The Department of Defense will enforce the interim measure of rotating fighter jets through Kadena Air Base, but this option has several drawbacks. serious problem. It also deprives other regional combat commands of complex fighter jets at a time when demand for them is very high. For example, F-22s from a location that would supply fighter jets to Kadena are now deployed in Europe to deter Russia.
The withdrawal of the permanent presence of two F-15C/D squadrons from the Pacific is the inevitable result of resolutions that have reduced investment in successor aircraft. But the program was stopped prematurely in 2009 with only 187 cells, less than the validated requirement part, a short-sighted resolution by then-Defense Secretary Robert Gates, who said he did not see China as a threat.
Without enough F-22s to reposition the old F-15C/D force and fulfill other missions, the F-15C/Ds have been extended beyond their original service life. The first flight of the F-15 took up position 50 years ago. in 1972.
Now, thirteen years after Secretary Gates made his disastrous decision, F-15C/Ds are structurally exhausted. The Air Force no longer trains new active-duty F-15C/D pilots. The Kadena-based F-15 pilots are the only ones left. F-15 pilots on active duty, and remain there beyond the general excursion time without hindering their career progress. The Air Force has put itself in position to terminate the F-15C/D force in active service.
The deficit in force design in the Air Force is also due to a particularly reduced F-35 production rate that never materialized. to the circumstances.
The new F-15EX, a complex and scalable edition of the original F-15, is years away from the operational volumes needed to meet squadron-level requirements. The next-generation airborne domain aircraft, the tracking F-22, may not see operational service until 2030. Future collaborative fighter jets — complex, autonomous, unmanned aerial cars — are still largely conceptual, and perhaps a decade away.
Compounding the Air Force’s aircraft capability problems, the budget plan for next year gets rid of about 1,000 more aircraft than it buys over the next five years. This will create an even smaller, older, and less position force. Why a plan with significant discounts on additional aircraft?The Administration and Congress do not fund what is mandated to fulfill the National Defense Strategy force design wishes. Therefore, without the resources to fund the force it wants, the Air Force is doing the only thing it can: shedding the existing force design to lose budget to invest in long-term desires.

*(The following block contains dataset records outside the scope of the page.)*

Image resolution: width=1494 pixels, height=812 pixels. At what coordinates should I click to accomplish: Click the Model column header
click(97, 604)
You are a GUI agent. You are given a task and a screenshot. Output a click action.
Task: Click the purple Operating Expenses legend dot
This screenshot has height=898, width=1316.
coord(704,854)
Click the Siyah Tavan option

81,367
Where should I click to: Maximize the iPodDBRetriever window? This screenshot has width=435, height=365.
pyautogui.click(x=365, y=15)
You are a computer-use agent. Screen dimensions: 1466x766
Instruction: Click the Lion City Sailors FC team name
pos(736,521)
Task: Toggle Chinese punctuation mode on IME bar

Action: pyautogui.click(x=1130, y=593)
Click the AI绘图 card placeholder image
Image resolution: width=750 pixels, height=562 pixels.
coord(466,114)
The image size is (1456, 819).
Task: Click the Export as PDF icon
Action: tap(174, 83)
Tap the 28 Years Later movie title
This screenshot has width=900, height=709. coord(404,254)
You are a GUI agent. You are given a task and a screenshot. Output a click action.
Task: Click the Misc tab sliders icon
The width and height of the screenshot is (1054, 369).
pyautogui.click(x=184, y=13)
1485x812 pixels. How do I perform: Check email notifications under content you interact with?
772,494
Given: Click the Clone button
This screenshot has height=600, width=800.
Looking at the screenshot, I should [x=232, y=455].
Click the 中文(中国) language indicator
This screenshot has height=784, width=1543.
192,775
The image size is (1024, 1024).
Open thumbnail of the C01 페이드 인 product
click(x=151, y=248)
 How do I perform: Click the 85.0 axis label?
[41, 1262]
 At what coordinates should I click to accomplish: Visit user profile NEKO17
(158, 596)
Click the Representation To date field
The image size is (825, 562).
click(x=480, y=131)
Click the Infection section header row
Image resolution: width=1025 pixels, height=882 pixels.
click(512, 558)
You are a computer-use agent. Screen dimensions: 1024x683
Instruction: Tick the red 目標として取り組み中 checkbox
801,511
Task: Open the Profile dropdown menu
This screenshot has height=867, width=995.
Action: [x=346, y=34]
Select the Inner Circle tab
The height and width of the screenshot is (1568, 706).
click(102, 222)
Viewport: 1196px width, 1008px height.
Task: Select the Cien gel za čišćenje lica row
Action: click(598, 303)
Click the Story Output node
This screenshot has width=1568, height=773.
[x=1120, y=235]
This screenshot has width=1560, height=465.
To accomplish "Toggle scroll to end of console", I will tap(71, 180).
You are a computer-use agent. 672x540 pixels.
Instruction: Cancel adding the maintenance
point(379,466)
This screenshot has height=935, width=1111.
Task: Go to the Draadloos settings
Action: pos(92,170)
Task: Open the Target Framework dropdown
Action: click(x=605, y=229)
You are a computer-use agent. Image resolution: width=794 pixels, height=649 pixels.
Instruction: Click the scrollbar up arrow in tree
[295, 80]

The new national defense strategy focuses on a concept called “integrated deterrence,” but does not provide force-sized constructions to outline the forces needed to achieve the U. S. purpose. UU. de deter China, Russia and other adversaries, or win if deterrence fails. , seems to rely on allies to compensate for the decline in the functions and functions of the U. S. military. UU. Si ally and partners will surely deter and, if obligatory, defeat our adversaries, only the United States can provide sufficient necessary forces to effectively achieve. those purposes.
Usa. The U. S. will now have to acquire fighter jet capability at a rate high enough to oppose the decline in the structure of the fighting force, the decline that forced the Air Force’s hand on Kadena today. That number is at least 72 new fighters consistent with the year, more than 57 in the administration’s fiscal year 2023 budget request. It’s not just about fighters either, with similarly bad cases with bombers and other key areas of the project. National defense strategy that relies so heavily on deterrence. Without the strength to secure a decisive and overwhelming victory in forced combat, deterrence is only an aspiration, not a reality.